The Caretaker

Harold Pinter
Bristol Old Vic
(2003)

Fresh from triumph and otherwise on the West End stage with productions of Power at the National Theatre and Sexual Perversity in Chicago at the Comedy, director Lindsay Posner arrives at Bristol with Harold Pinter's early classic, The Caretaker.

For me, the opportunity to enjoy again this early Absurdist masterpiece is a mixed pleasure, falling as it does under the huge shadow cast by Michael Gambon's towering performance in Howard Barker's production a few years ago.

It was one of the most powerful performances I've ever seen; one could almost smell Davies' body odour and despair. So Terence Rigby, although a Pinter performer of some standing, appearing in at least one premiere production, had very large, if smelly, shoes to fill. And indeed Rigby, if I can call him so, acquits himself superbly.

His voice is rich and sonorous and the performance alone is worth the price of admission. First things first though: premiered in London in 1960, The Caretaker is nascent Pinter, Pinter in gestation, still heavily under the influence of Beckett.

Set in a run-down house in London, the play is a three-hander: the tramp, Davies, the ineffectual Aston (Simon Kunz), who is damaged by psychological problems and enforced ECT, and his wide boy and streetwise brother, Mick (Paul Ritter).

Aston befriends Davies and brings him back to his room, crowded with junk and detritus, offering to let him stay. What follows is a struggle for territory, mastery, that most familiar of Pinter themes, with conversation used not to communicate, but to avoid communication; words used as weapons to achieve dominance over another.

The play is richly, darkly comic, with some wonderful passages which Ritter seizes with both hands. Indeed the language is the thing since nothing happens, or little at least, so that the three hours (with two ten-minute breaks) is like designer Christopher Oram's marvellous set, simultaneously cavernously empty and yet crammed.

Davies will never get to Sidcup where he left the papers, which he thinks will sort his life out, fifteen years ago. And Mick will never build the garden shed he plans to. Equally, Aston, who appears the most in command, will only get as far as conjuring up descriptions of the rich interior design scheme he has for the crumbling house. The arrival, at intervals, of raindrops, plopping into the metal bucket suspended high in the room, which they all swivel to look at, marks the only intrusion of reality.

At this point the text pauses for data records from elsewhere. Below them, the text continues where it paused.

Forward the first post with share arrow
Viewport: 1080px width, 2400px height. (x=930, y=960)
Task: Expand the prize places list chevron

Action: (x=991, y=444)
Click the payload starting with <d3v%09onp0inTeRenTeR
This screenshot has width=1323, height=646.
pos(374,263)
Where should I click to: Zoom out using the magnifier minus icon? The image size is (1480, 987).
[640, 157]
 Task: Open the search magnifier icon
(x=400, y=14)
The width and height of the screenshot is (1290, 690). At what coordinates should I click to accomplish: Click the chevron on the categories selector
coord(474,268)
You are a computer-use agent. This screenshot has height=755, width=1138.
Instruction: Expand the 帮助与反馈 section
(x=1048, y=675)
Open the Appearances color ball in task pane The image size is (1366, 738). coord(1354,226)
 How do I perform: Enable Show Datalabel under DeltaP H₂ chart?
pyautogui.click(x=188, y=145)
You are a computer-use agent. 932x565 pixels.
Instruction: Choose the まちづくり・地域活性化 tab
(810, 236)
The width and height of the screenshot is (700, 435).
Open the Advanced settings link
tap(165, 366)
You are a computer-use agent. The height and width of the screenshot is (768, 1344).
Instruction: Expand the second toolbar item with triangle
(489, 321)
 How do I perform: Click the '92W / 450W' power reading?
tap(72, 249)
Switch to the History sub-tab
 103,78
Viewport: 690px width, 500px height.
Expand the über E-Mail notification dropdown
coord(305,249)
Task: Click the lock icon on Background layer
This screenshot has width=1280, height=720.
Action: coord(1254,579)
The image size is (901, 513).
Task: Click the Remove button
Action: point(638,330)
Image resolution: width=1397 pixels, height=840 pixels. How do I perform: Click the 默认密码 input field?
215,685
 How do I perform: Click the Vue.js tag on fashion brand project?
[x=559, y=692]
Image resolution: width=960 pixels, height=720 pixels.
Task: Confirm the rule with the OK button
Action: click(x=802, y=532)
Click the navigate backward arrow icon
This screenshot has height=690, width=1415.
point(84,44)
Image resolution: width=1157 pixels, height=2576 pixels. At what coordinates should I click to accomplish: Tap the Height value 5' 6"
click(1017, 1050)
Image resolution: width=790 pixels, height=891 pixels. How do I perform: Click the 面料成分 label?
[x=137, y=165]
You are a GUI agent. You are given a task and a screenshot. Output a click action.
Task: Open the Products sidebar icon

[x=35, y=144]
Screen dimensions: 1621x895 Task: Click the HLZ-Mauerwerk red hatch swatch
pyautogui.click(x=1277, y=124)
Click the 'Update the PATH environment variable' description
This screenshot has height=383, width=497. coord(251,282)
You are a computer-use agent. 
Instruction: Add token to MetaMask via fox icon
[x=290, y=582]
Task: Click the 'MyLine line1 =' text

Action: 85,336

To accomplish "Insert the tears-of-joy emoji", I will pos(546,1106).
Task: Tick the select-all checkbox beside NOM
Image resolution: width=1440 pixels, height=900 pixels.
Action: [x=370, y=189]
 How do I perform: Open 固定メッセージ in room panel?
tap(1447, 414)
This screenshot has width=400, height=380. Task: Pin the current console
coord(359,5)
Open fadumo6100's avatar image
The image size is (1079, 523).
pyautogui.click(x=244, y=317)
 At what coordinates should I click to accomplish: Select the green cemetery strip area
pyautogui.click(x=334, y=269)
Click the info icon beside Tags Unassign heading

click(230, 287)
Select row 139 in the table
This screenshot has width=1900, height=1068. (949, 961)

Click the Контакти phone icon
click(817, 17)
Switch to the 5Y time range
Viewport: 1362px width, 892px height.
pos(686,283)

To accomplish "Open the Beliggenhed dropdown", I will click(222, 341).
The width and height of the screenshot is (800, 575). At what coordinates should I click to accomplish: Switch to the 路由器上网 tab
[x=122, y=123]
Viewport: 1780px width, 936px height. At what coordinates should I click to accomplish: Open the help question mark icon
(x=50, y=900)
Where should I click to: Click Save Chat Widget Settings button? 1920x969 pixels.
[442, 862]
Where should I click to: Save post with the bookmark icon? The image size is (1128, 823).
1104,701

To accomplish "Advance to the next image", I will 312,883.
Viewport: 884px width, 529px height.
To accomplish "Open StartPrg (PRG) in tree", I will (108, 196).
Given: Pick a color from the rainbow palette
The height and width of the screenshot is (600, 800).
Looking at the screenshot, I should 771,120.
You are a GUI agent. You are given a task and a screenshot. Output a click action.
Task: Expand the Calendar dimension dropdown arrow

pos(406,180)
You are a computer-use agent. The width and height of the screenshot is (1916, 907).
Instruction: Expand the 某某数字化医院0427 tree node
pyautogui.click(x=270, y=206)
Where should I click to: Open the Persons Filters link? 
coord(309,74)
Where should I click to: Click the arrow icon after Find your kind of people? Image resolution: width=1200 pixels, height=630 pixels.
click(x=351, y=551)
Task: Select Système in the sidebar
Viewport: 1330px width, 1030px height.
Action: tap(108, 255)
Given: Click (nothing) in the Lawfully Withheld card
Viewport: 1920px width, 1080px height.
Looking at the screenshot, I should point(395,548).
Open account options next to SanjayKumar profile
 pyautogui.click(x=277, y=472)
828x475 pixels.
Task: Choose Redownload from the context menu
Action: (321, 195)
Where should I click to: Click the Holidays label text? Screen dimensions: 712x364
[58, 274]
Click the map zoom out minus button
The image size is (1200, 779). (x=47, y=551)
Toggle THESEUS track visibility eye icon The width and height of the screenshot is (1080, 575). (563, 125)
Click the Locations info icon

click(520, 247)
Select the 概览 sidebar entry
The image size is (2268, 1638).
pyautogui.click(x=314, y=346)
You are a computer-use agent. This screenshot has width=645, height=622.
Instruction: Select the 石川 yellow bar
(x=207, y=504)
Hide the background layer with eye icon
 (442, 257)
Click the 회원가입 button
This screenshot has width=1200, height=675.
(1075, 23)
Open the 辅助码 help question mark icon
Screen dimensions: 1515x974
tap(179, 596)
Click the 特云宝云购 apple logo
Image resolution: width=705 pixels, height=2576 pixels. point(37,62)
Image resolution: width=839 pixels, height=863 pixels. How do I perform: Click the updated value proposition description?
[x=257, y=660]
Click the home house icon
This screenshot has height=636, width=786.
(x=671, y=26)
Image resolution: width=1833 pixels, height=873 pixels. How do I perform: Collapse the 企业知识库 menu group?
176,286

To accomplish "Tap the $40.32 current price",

As noted, the performance of Rigby, perhaps best remembered for his appearance in Tinker, Tailor, Soldier, Spy ("You scratch my conscience; I'll drive your Rolls") is wonderful - where has he been lately? - and dominates the production. Kunz, whose TV credits include Auf Wiedersehn and This Life, is suitably withdrawn; his 'soliloquy' on his ill-treatment at the hands of hospital staff moving; Ritter (The Bill, Out of Hours) gives full weight to the comedy, hands shooting out in all directions, weaving a veritable cat's cradle of words, but is, perhaps, not as menacing as Pinter intended.

The Bristol Old Vic signalled, with the arrival of new artistic directors David Farr and Simon Reade, that a return to greatness might be on the cards for the theatre and the launch of its autumn season, which includes Shakespeare's early comedy The Comedy of Errors and Sam Shepherd's True West, promises much for the future.